* **TASK PROMPT**: Update the lines from the one containing "The width and" through the end of the lines by changing "Describe" to "Identify", keeping everything else the same. Write out only those lines, and leave the pictures out.

* **LISTED ENTRIES**:

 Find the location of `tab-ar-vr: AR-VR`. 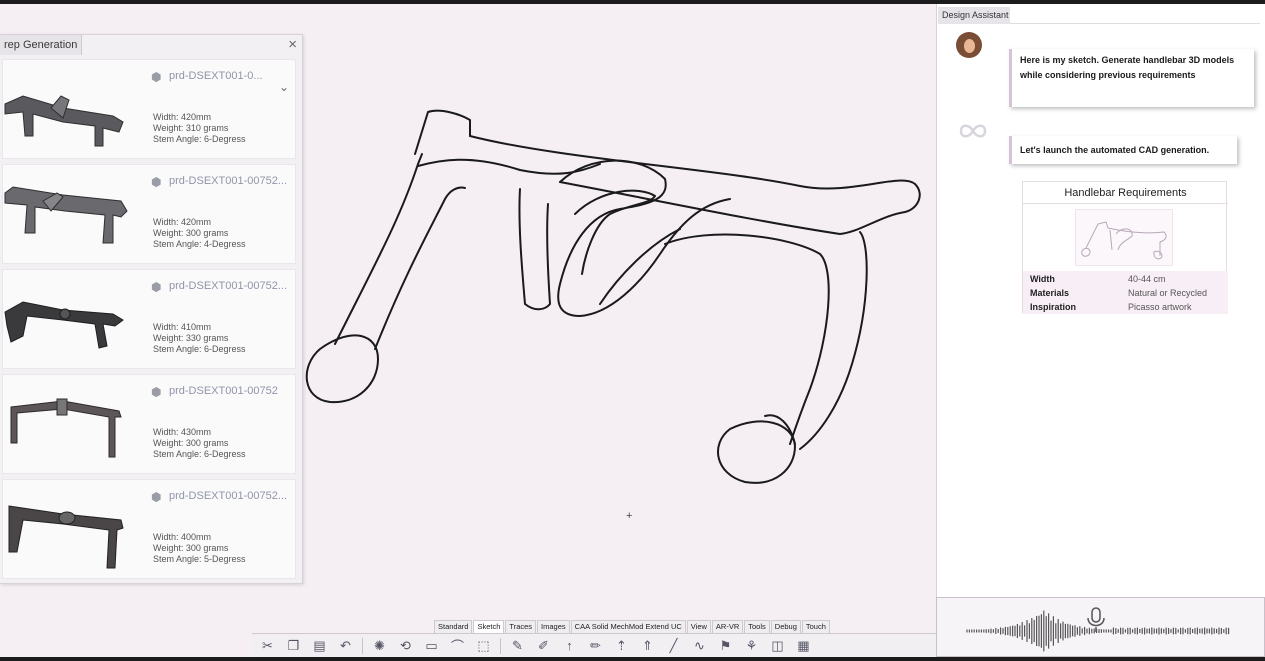

tab-ar-vr: AR-VR is located at coordinates (728, 626).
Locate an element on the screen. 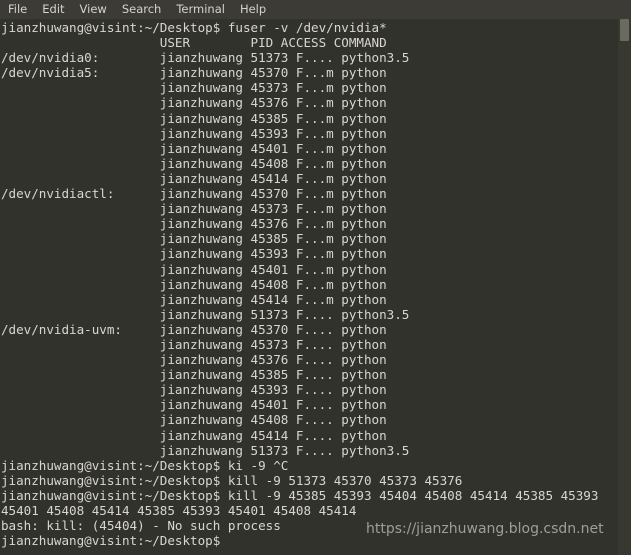 The image size is (631, 555). terminal-line: jianzhuwang 45401 F.... python is located at coordinates (194, 405).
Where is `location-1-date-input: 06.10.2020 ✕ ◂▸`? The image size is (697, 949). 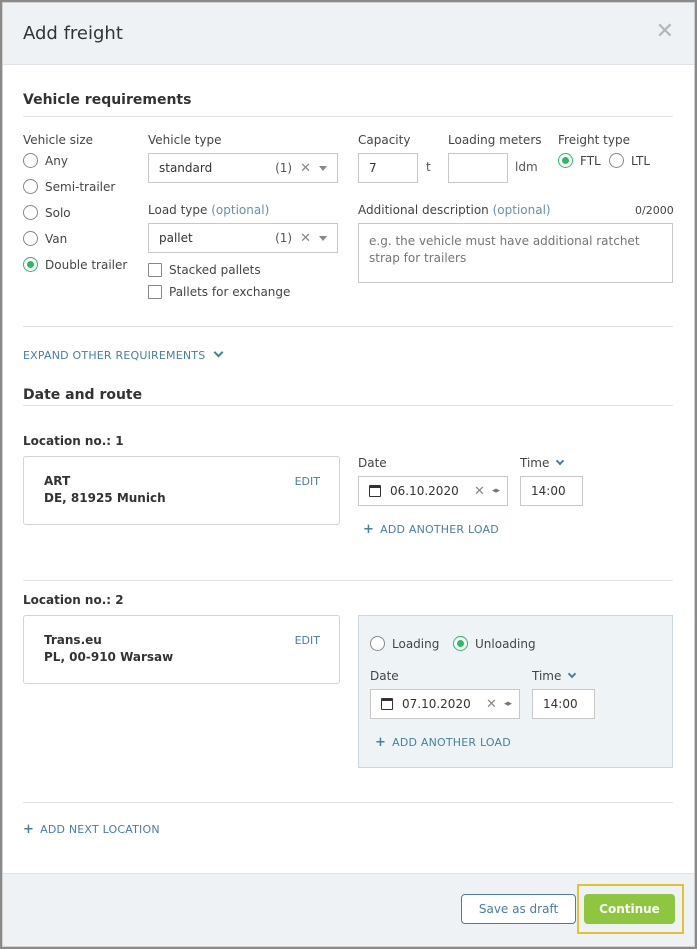 location-1-date-input: 06.10.2020 ✕ ◂▸ is located at coordinates (433, 491).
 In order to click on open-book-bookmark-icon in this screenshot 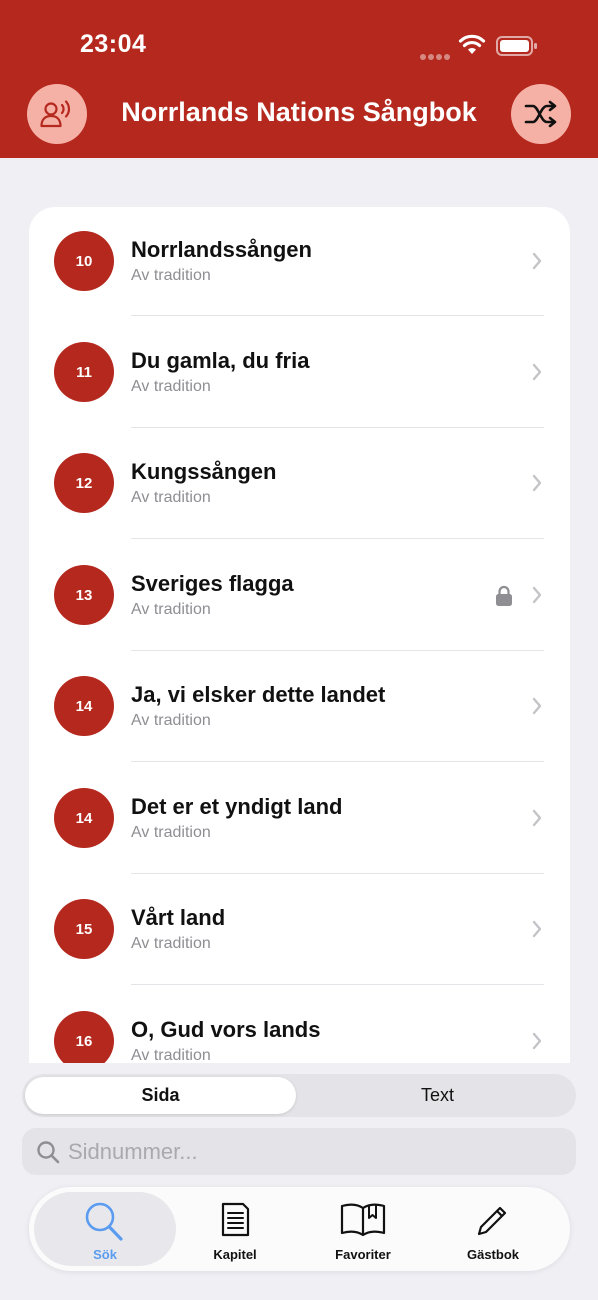, I will do `click(363, 1220)`.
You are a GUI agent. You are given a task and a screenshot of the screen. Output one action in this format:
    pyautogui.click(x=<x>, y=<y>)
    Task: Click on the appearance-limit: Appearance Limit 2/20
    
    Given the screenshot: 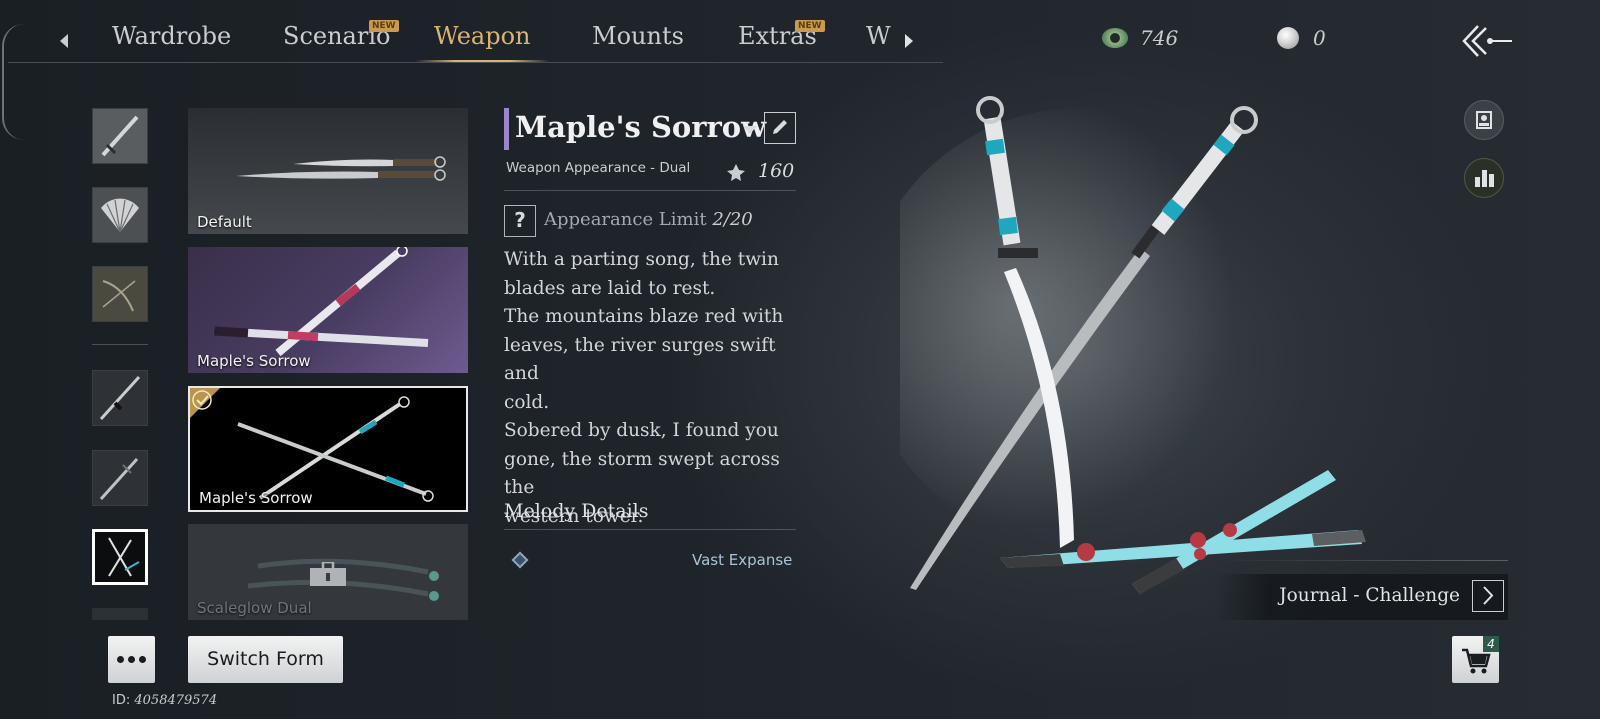 What is the action you would take?
    pyautogui.click(x=648, y=220)
    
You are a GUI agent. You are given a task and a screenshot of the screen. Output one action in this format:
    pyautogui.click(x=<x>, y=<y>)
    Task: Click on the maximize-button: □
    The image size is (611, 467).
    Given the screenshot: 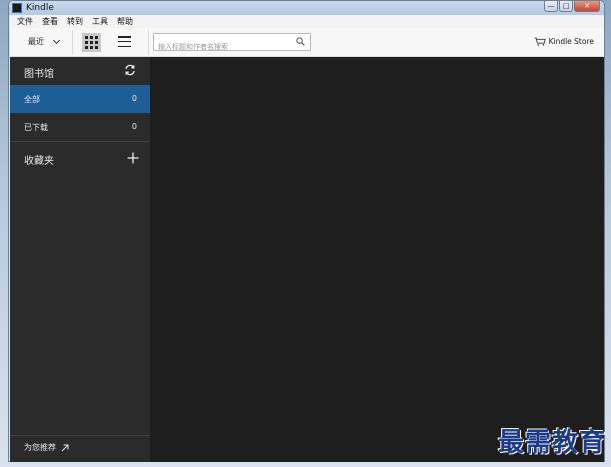 What is the action you would take?
    pyautogui.click(x=566, y=6)
    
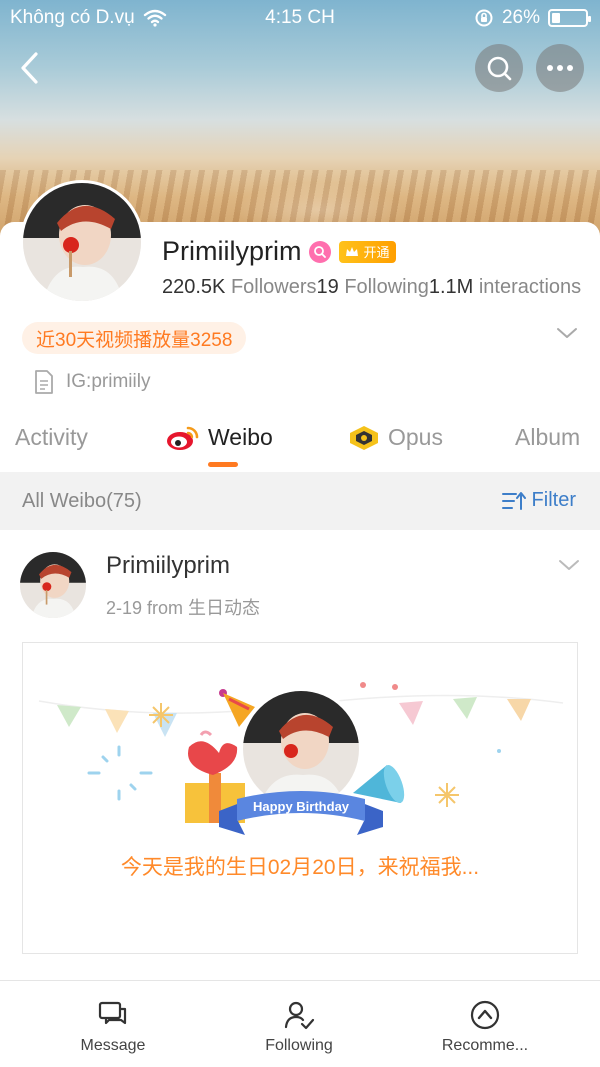 This screenshot has height=1067, width=600. I want to click on more-button, so click(560, 68).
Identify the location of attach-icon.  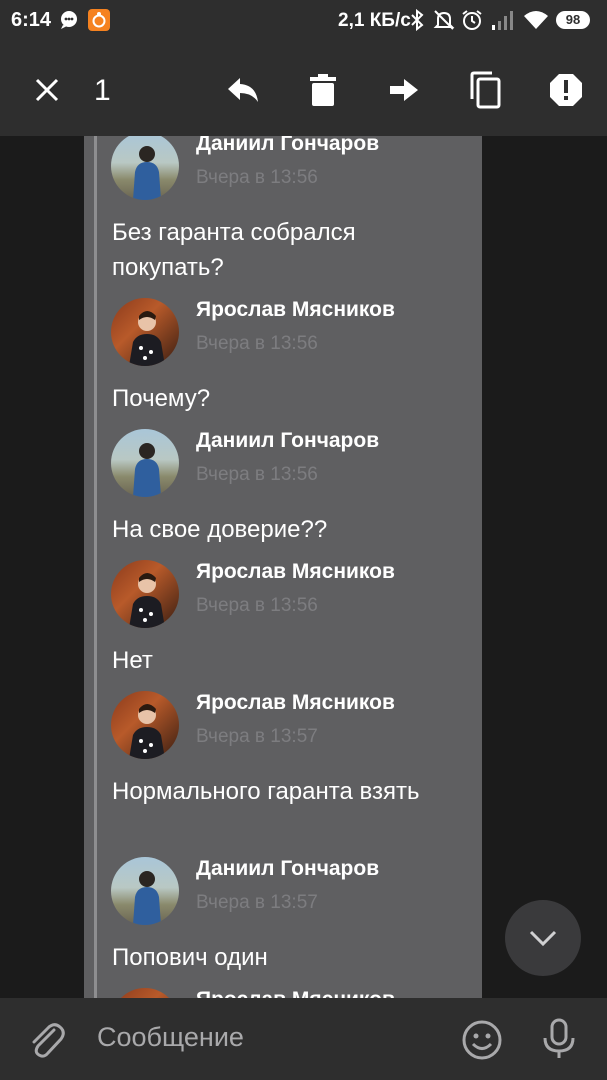
(47, 1042).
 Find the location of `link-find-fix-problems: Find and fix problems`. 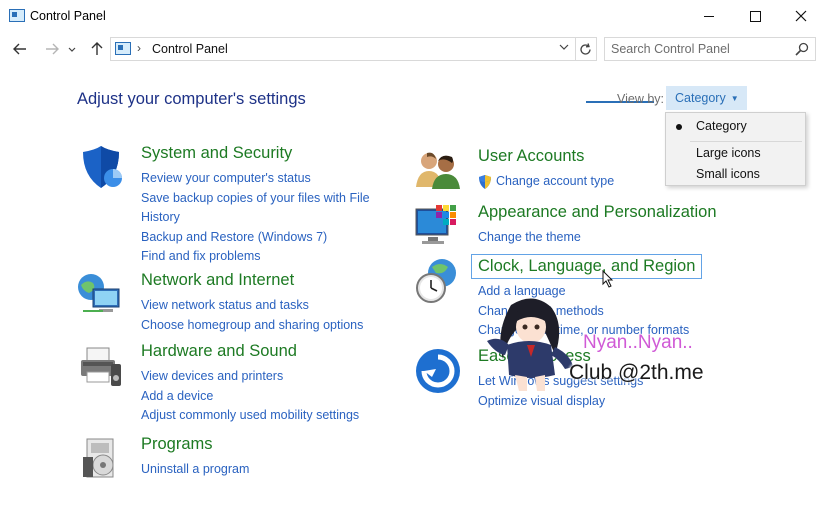

link-find-fix-problems: Find and fix problems is located at coordinates (256, 257).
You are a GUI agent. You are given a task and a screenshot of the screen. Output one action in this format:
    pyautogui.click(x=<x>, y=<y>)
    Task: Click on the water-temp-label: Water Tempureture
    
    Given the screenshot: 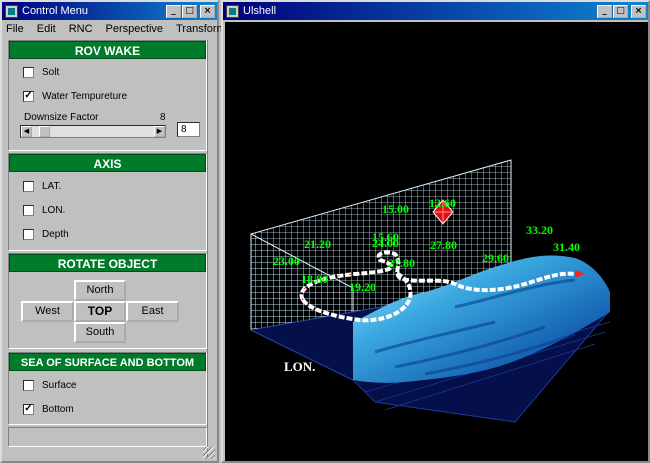 What is the action you would take?
    pyautogui.click(x=85, y=96)
    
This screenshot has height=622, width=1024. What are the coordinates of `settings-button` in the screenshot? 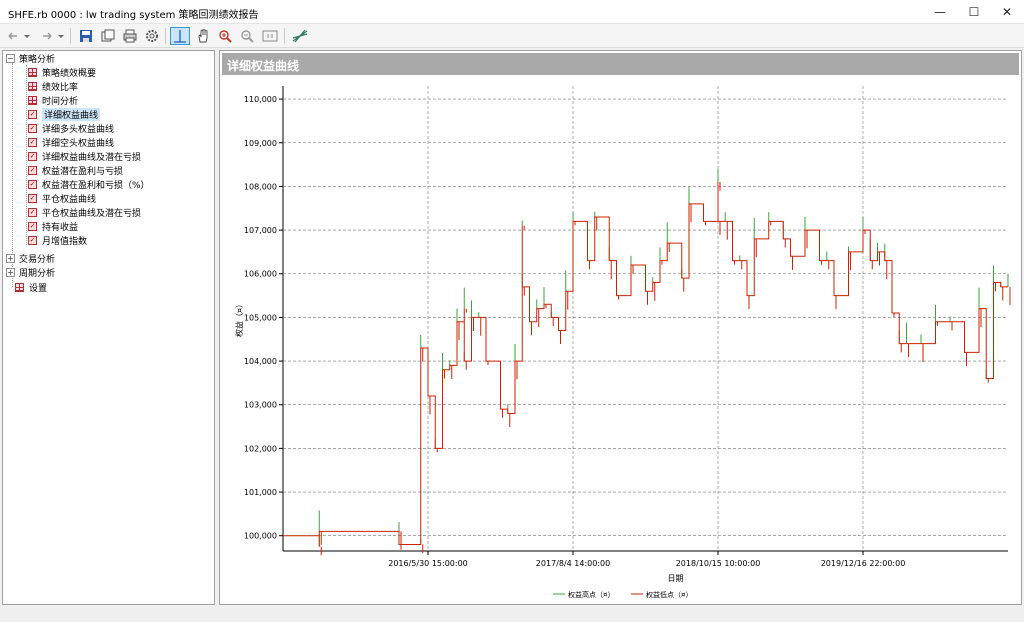 It's located at (152, 36).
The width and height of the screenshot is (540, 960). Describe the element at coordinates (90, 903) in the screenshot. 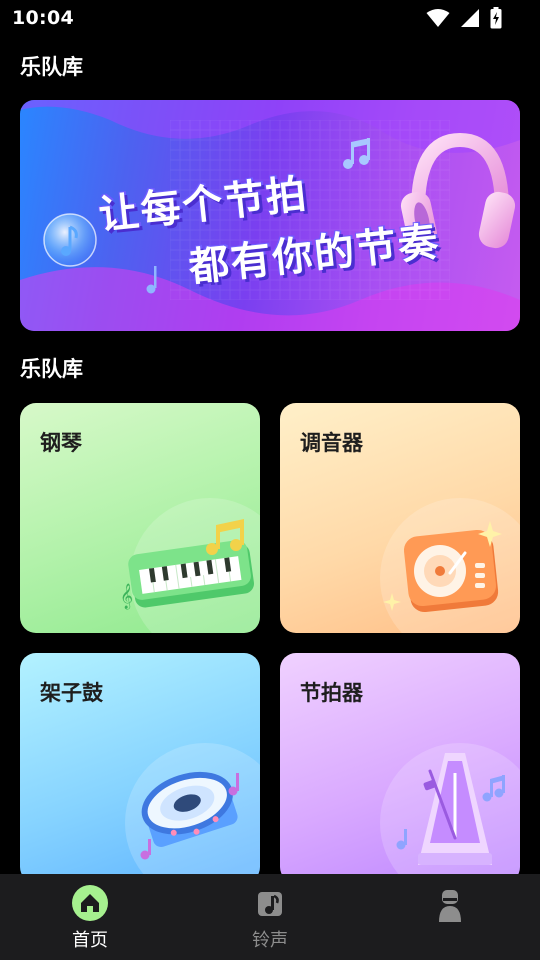

I see `home-icon` at that location.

* **RESPONSE BELOW**:
The width and height of the screenshot is (540, 960). Identify the element at coordinates (90, 903) in the screenshot. 

I see `home-icon` at that location.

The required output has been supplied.